WDF major events – best performances
- World Championship: Last 16: 1981
- World Masters: Runner Up: 1979

Other tournament wins
- Tournament: Years
- Canadian National Championship: 1978

= Allan Hogg =

Canadian darts player (1939–2022)

Allan Hogg (November 1, 1939 – June 2, 2022) was an English-born Canadian professional darts player who competed in the 1970s and 1980s. He was nicknamed Big Al.

==Life and career==
After winning the 1978 Canadian National Championship who will beat Hillyard Rossiter, Hogg reached the final of the 1979 Winmau World Masters. He defeated Tony Brown, Tony Clark and Barry Done before losing to Eric Bristow. In 1980. He was on the Unipart World Team Darts Matchplay with Tony Holyoake and Tony Foley to Canada.
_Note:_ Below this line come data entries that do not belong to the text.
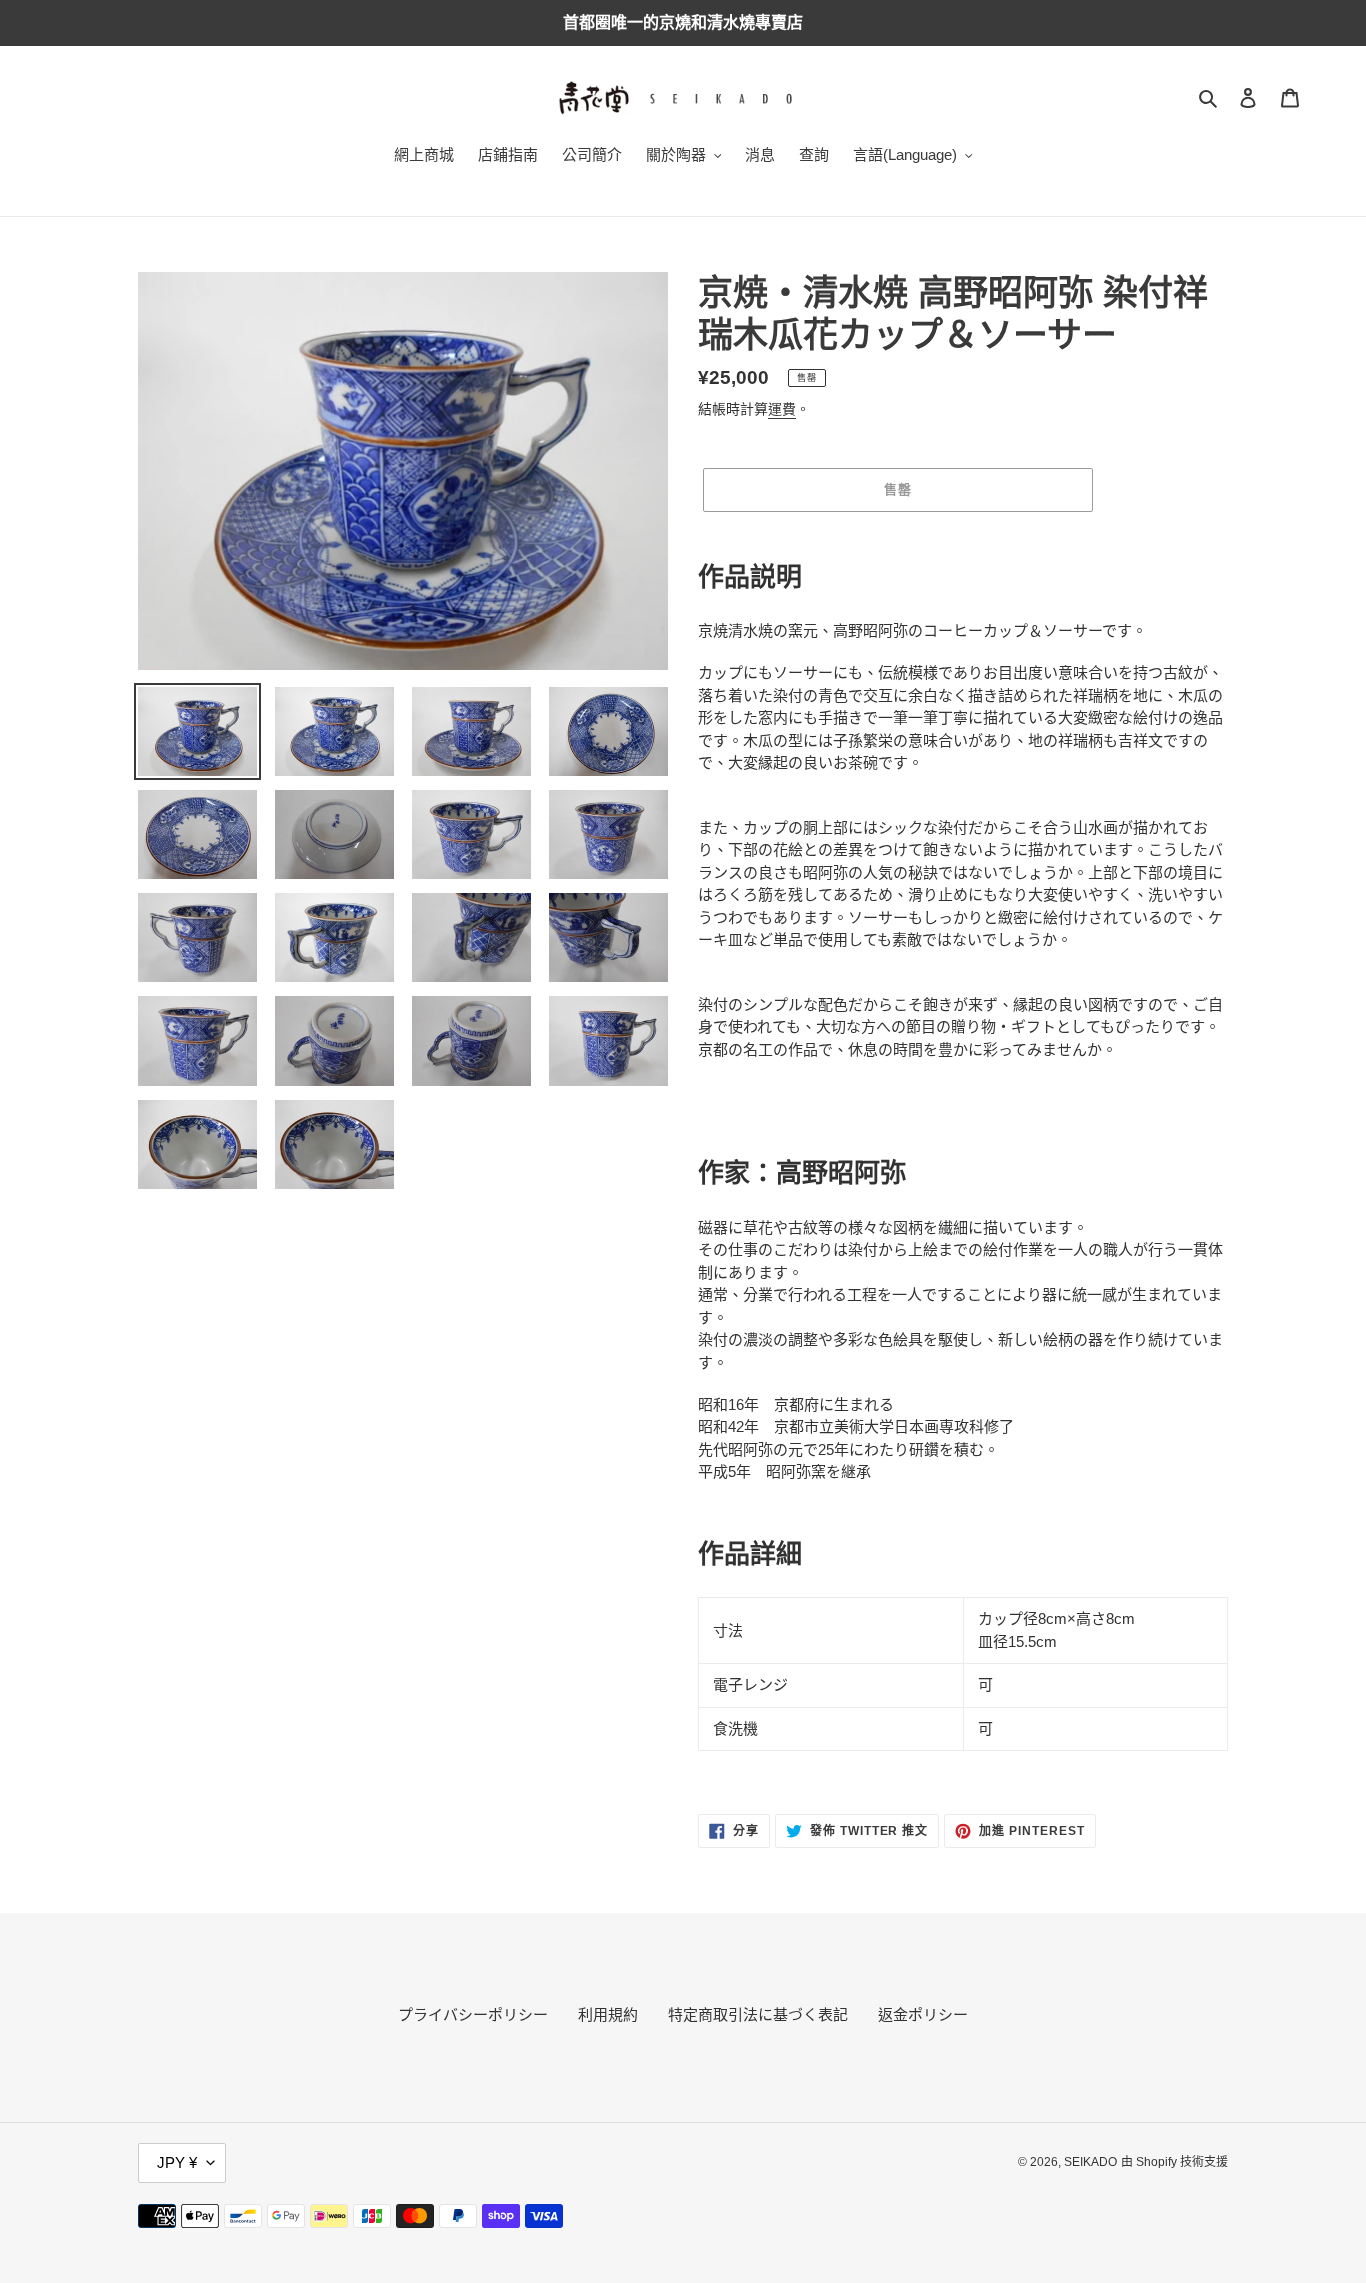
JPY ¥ (177, 2162)
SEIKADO (1090, 2162)
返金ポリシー (923, 2014)
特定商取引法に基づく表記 (758, 2014)
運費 (782, 409)
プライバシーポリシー (473, 2014)
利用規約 (608, 2014)
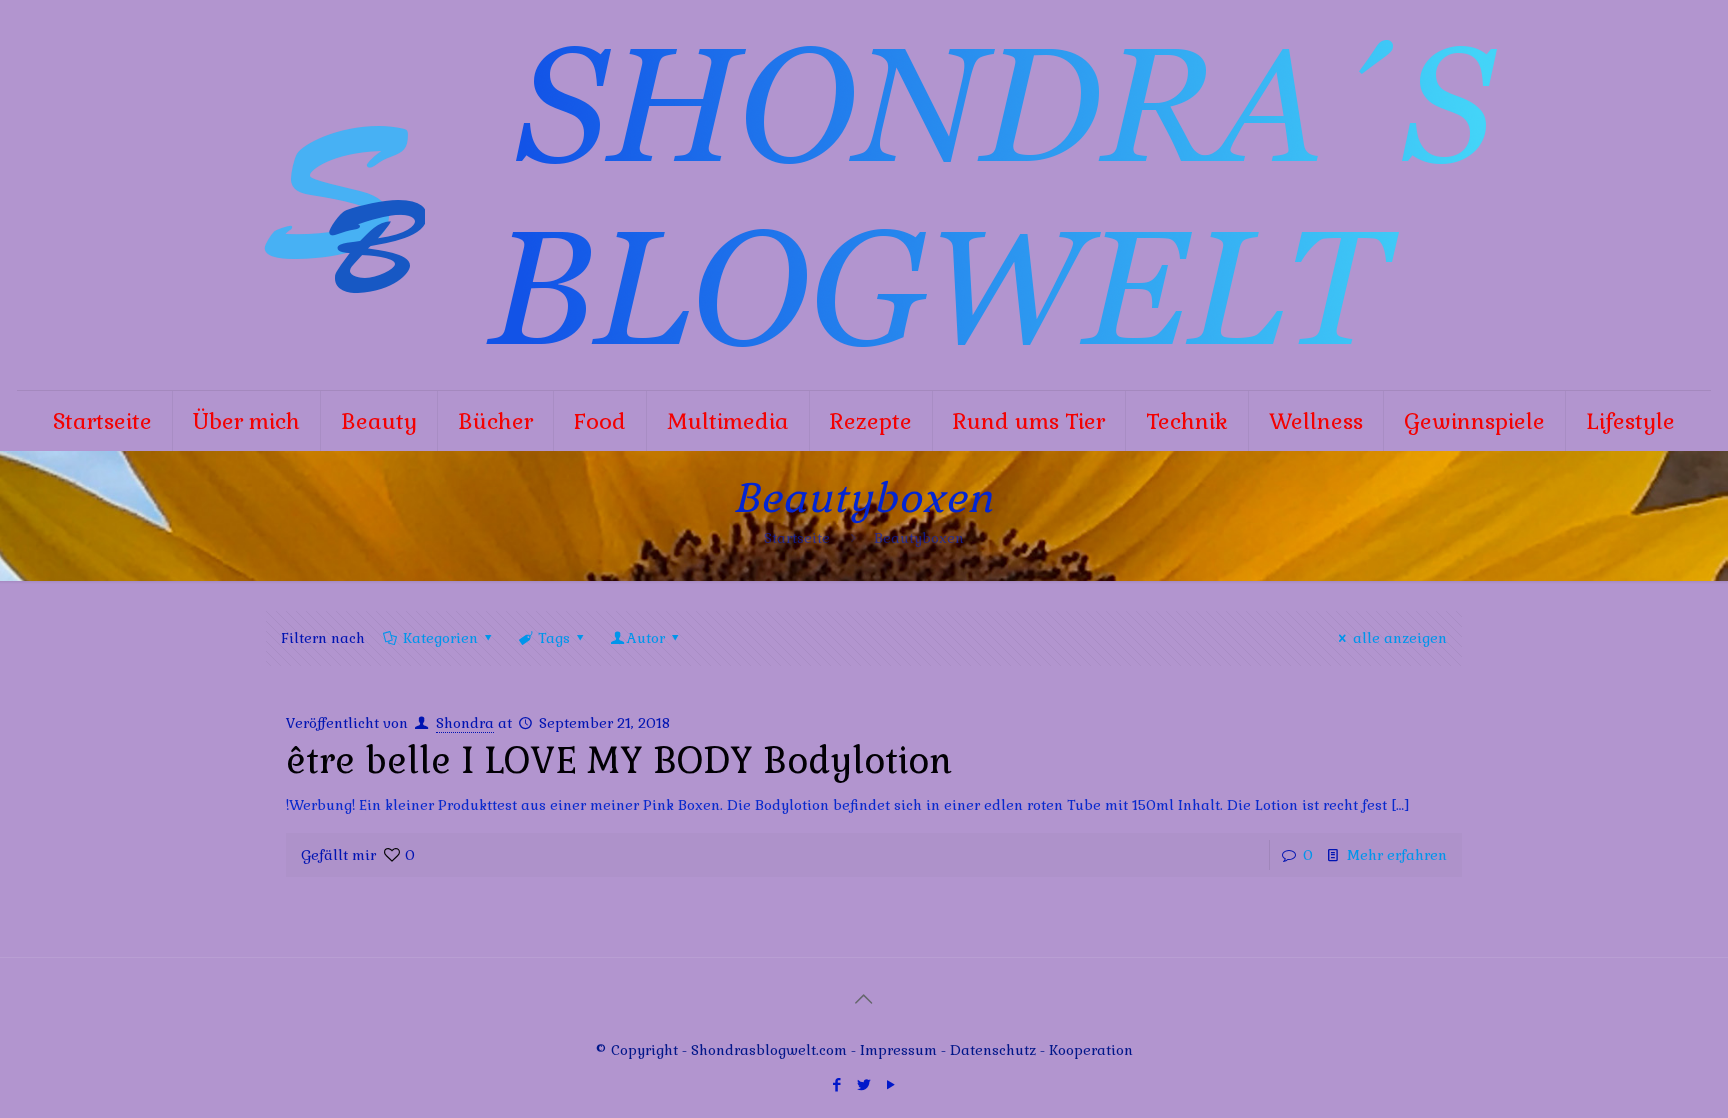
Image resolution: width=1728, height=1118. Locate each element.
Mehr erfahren (1397, 855)
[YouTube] (890, 1084)
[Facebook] (836, 1084)
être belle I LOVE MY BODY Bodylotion (619, 761)
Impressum (898, 1050)
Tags (554, 638)
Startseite (797, 538)
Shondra (465, 723)
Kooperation (1091, 1050)
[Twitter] (863, 1084)
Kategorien (440, 638)
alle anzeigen (1400, 638)
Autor (646, 638)
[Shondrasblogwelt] (864, 195)
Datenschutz (995, 1050)
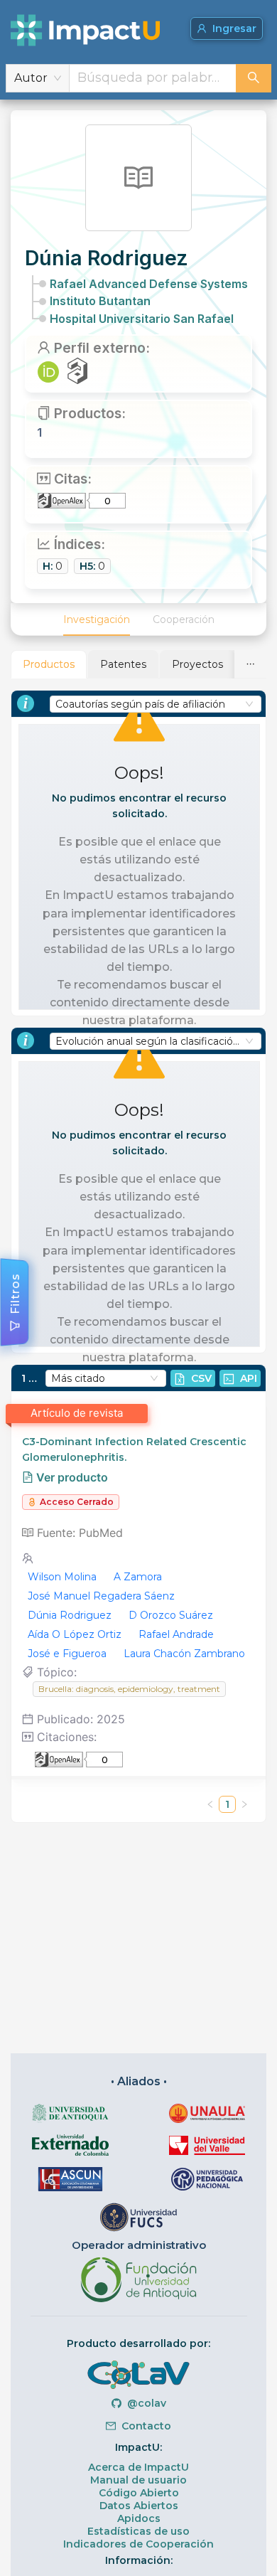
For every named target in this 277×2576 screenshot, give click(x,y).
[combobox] (153, 78)
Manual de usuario (138, 2480)
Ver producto (70, 1477)
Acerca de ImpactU (138, 2467)
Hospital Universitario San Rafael (142, 319)
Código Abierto (139, 2492)
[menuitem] (96, 619)
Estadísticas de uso (138, 2531)
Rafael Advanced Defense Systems (149, 284)
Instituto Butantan (100, 301)
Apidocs (139, 2518)
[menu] (138, 619)
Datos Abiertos (138, 2505)
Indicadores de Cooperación (138, 2544)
He then played in the 1980 BDO World Darts Championship, losing in the first round to Australian Alan Grant. In the 1981 BDO World Darts Championship, Hogg defeated Les Capewell in the first round before losing to John Lowe in round two.

Hogg quit the BDO in 1981. He died on June 2, 2022, at the age of 82.

==World Championship results==

===BDO===

- 1980: 1st Round: (lost to Alan Grant 1–2) (sets)
- 1981: 2nd Round: (lost to John Lowe 1–2)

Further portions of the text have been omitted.